▶ [Exercise prompt]: Skip the pictures. Copy all the rest of the records down exactly.

▶ [Data for this task]:
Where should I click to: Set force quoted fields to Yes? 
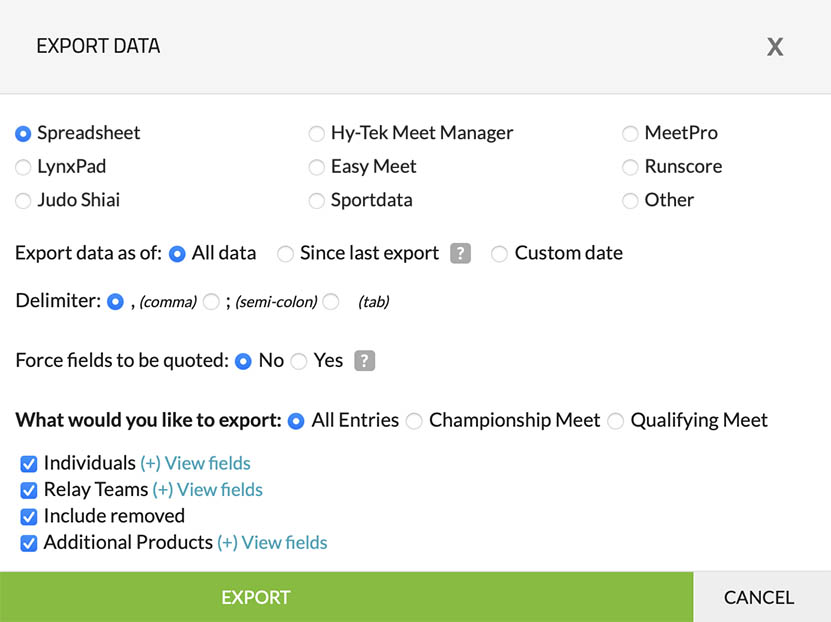pyautogui.click(x=299, y=361)
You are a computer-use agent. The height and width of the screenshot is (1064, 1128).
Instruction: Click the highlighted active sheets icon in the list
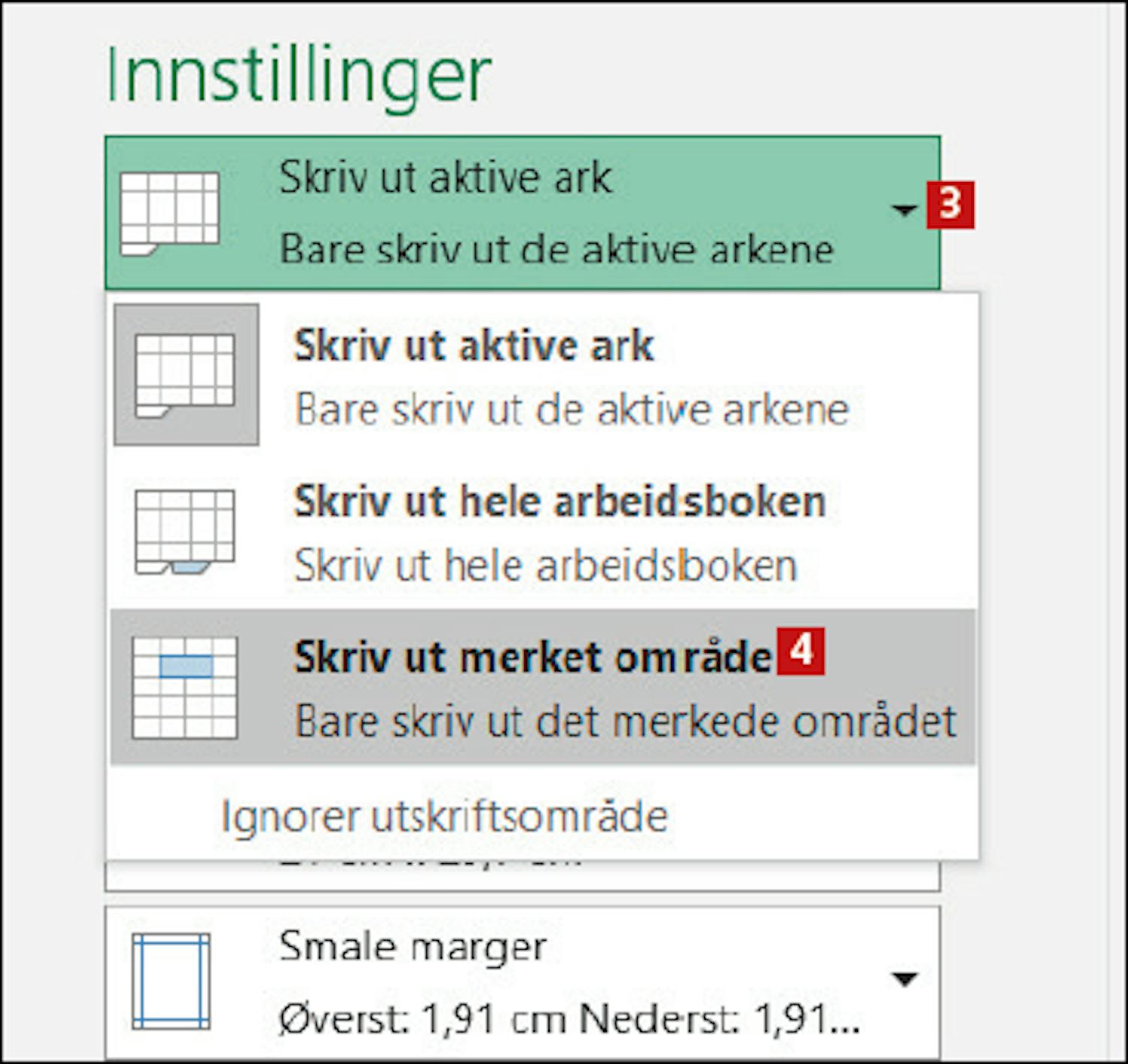186,375
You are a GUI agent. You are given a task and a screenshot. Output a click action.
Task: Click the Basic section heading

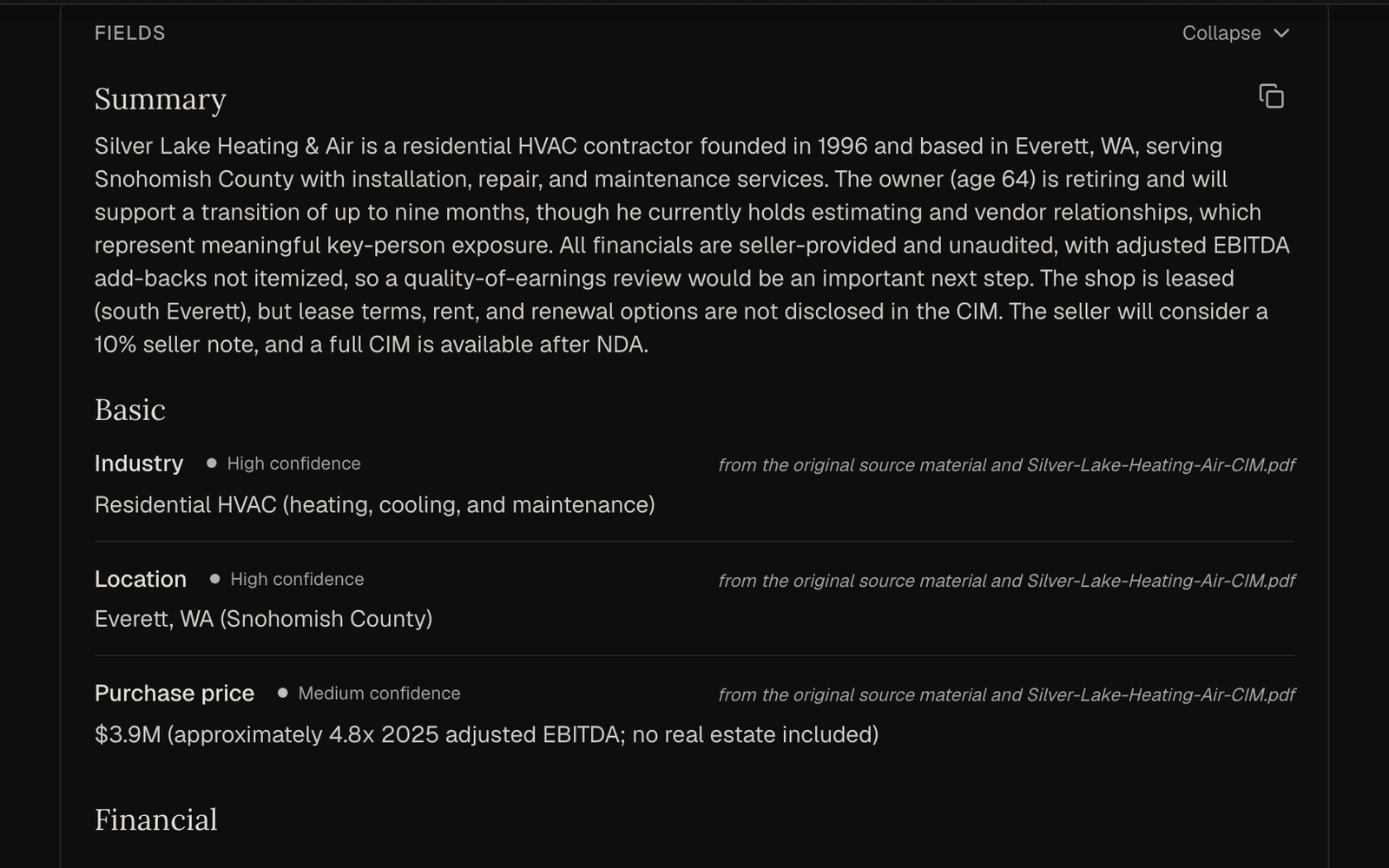130,410
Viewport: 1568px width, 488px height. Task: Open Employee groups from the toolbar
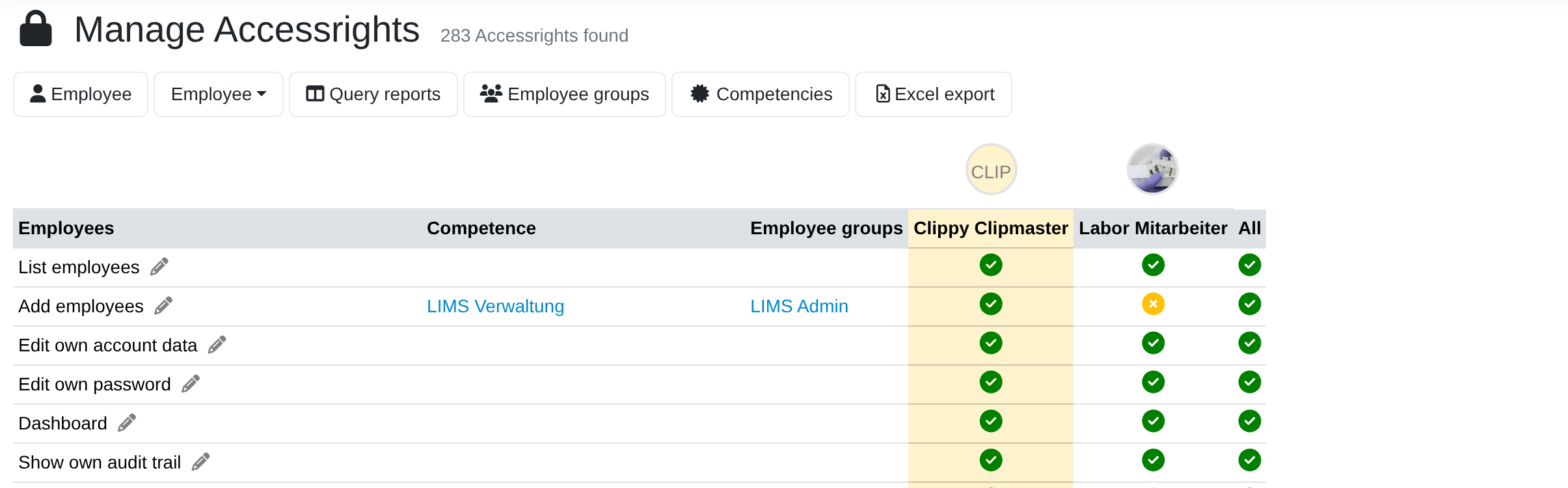point(565,94)
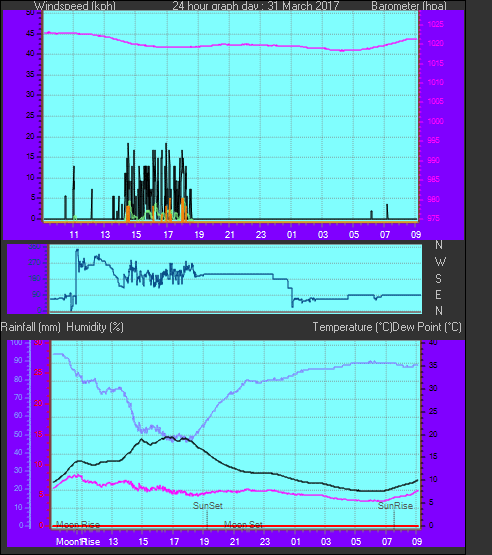Click the Humidity (%) label
The height and width of the screenshot is (555, 492).
pos(95,327)
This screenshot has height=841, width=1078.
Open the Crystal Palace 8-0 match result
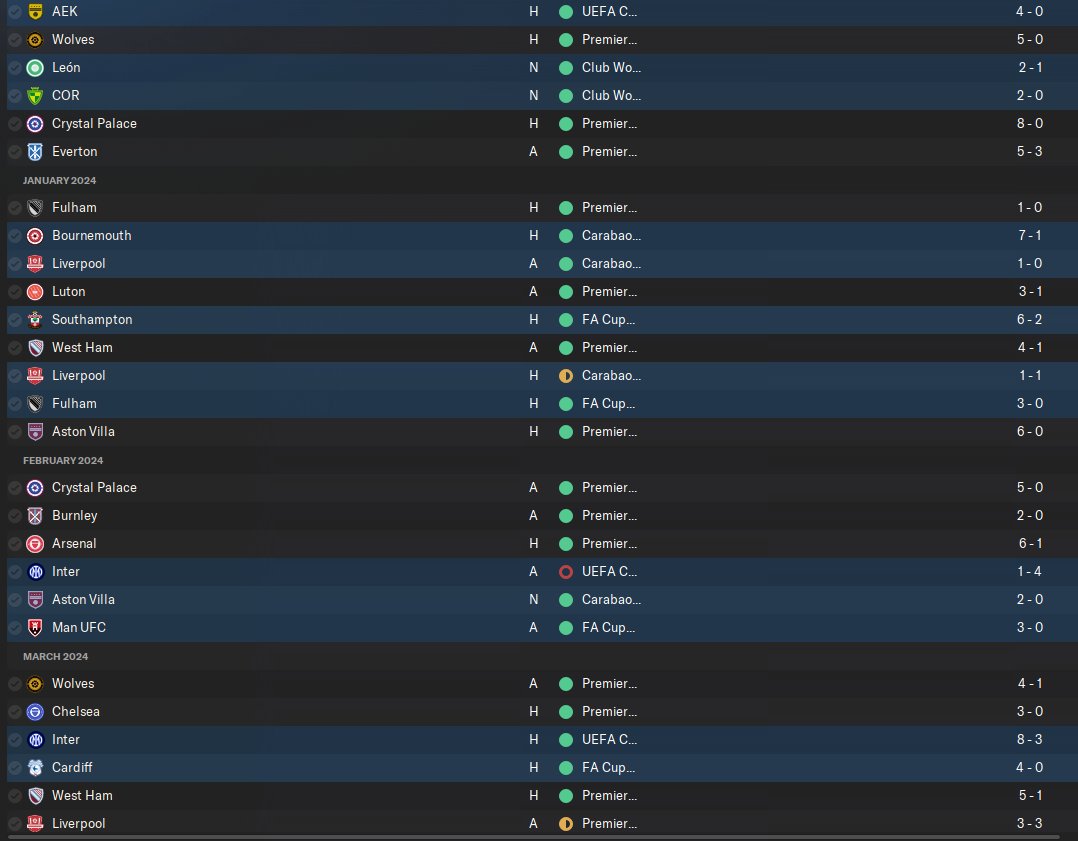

▶ [Result of the task]:
Where should I click to: Set force quoted fields to Yes? 
pyautogui.click(x=299, y=361)
You are a computer-use agent. The height and width of the screenshot is (1064, 1128).
Instruction: Click the highlighted active sheets icon in the list
186,375
You are a GUI agent. You are given a task and a screenshot. Output a click action.
Task: Click the Basic section heading

130,410
Viewport: 1568px width, 488px height. Task: Open Employee groups from the toolbar
point(565,94)
Click the Humidity (%) label
The height and width of the screenshot is (555, 492).
pos(95,327)
This screenshot has height=841, width=1078.
Open the Crystal Palace 8-0 match result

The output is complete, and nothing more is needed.